You might I should should have mentioned this. You might also notice that there's um maybe sometimes you're like, well, why would I check that? It's obviously that's obviously not a factor, right? But that's an assumption you have. Did you actually prove it? Cuz sometimes it's things like that. It's kind of like when you're I don't know if people have done this. Uh, you're like looking for your keys and you're like holding them, but you're like searching around the whole house and you're like, I can't find them anywhere and they're like in your hand. Used to do this a lot as a kid building Lego. I'm like, I just I can't they didn't pack the one part that I need. It's the next piece and the instructions and I'm like holding it the whole time. This kind of thing. It's a similar kind of experience. So, I hope that helps.
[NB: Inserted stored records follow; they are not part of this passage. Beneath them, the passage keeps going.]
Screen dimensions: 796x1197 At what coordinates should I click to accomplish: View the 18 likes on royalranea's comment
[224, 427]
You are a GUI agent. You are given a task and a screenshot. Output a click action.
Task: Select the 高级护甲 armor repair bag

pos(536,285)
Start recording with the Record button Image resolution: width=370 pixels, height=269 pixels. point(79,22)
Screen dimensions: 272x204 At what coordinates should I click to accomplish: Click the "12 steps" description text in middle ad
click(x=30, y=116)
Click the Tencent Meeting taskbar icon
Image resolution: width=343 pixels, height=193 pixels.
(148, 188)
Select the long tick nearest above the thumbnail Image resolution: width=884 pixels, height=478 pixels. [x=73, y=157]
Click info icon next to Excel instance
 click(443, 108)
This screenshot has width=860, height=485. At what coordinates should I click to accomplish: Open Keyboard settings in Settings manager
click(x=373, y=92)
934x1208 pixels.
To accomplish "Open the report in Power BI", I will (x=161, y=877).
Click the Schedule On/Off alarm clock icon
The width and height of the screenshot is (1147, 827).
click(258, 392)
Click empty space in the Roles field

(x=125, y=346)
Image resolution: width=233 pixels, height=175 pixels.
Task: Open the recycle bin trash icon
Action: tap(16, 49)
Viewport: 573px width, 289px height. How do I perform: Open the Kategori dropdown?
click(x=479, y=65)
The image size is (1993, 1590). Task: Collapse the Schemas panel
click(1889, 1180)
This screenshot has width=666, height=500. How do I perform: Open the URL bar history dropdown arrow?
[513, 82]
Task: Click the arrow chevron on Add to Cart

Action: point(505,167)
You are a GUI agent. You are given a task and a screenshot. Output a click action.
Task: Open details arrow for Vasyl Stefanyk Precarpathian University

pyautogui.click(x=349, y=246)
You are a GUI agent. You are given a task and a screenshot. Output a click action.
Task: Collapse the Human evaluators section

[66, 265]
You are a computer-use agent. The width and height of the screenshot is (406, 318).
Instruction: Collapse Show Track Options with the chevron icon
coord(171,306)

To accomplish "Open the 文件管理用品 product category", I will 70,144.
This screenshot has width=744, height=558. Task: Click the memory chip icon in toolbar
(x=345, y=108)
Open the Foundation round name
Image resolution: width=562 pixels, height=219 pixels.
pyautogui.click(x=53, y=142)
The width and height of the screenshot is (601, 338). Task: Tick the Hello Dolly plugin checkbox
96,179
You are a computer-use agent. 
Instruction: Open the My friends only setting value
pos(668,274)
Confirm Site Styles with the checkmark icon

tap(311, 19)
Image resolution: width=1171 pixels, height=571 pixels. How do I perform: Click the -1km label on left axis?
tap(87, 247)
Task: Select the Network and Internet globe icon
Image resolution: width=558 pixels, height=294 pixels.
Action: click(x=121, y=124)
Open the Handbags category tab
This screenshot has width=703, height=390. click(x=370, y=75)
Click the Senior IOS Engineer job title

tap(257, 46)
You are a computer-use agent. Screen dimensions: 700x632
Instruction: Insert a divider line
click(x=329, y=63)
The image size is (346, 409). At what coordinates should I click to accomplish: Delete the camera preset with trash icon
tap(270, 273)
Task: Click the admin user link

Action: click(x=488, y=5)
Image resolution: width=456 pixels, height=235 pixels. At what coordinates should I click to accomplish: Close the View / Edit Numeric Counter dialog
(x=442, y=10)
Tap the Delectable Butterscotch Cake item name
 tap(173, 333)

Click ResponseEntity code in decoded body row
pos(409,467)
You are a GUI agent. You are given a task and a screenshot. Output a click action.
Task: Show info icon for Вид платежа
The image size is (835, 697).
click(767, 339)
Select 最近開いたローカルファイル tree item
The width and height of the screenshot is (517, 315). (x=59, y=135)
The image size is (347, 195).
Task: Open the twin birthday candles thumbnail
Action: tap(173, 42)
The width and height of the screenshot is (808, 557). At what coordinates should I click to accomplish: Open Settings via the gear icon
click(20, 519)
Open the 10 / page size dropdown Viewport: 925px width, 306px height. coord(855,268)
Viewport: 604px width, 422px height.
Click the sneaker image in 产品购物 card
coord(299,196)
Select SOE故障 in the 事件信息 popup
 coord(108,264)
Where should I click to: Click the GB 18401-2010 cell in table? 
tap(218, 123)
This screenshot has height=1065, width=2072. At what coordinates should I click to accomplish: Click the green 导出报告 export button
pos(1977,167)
I don't know. It'd be maybe interesting to go through an example like that, but um that's how my my brain likes to tackle those types of problems. But you are not a a bad engineer because you don't know the next step to take. Um don't feel ashamed. It's a normal thing. The point is that you start trying and you start trying to investigate and you get curious. I think if you're curious and trying to explore the problem space, you'll you'll continue to make progress. So don't beat yourself up over it getting paralyzed by it. Accept that it's totally normal that you don't know everything. If people have that expectation of you, I don't know what those people are thinking cuz you can't have that expectation of anyone. It's kind of impossible. So, um, hope that helps. If you have questions about software engineering, career development, leave them below in the comments or go to codecute.com, write in anonymously.

I am happy to make a video response for you and try my best to share some perspective and hopefully it helps. See you in the next one.

Frequently Asked Questions

These Q&A summaries are AI-generated from the video transcript and may not reflect my exact wording. Watch the video for the full context.

How do you approach a problem when you have no idea what's going on with a live service?
I approach problems not just to prove something is right, but to build a matrix of what is known and what is an assumption. I test hypotheses by trying to prove or disprove them and I write it all down on a whiteboard or a shared space. Disproving a hypothesis is just as valuable as proving it.
What framework do you use to investigate difficult problems when you can't reproduce the issue or have limited signals?
I recognize that sometimes you can't reproduce the issue or you have limited information, and you may need better signals later. My framework is to write down hypotheses and prove or disprove them, using a whiteboard or shared space to track what's known and what's still an assumption. This turns the investigation from vibes into data-driven actions.
Why is it okay to not know the answer, and how do you cope with the expectation that you should know everything?
I remind myself that it's totally okay to not know and it's normal in engineering to have situations where you don't know what's going on. I believe the goal is to keep investigating and to be curious, focusing on making progress rather than feeling ashamed.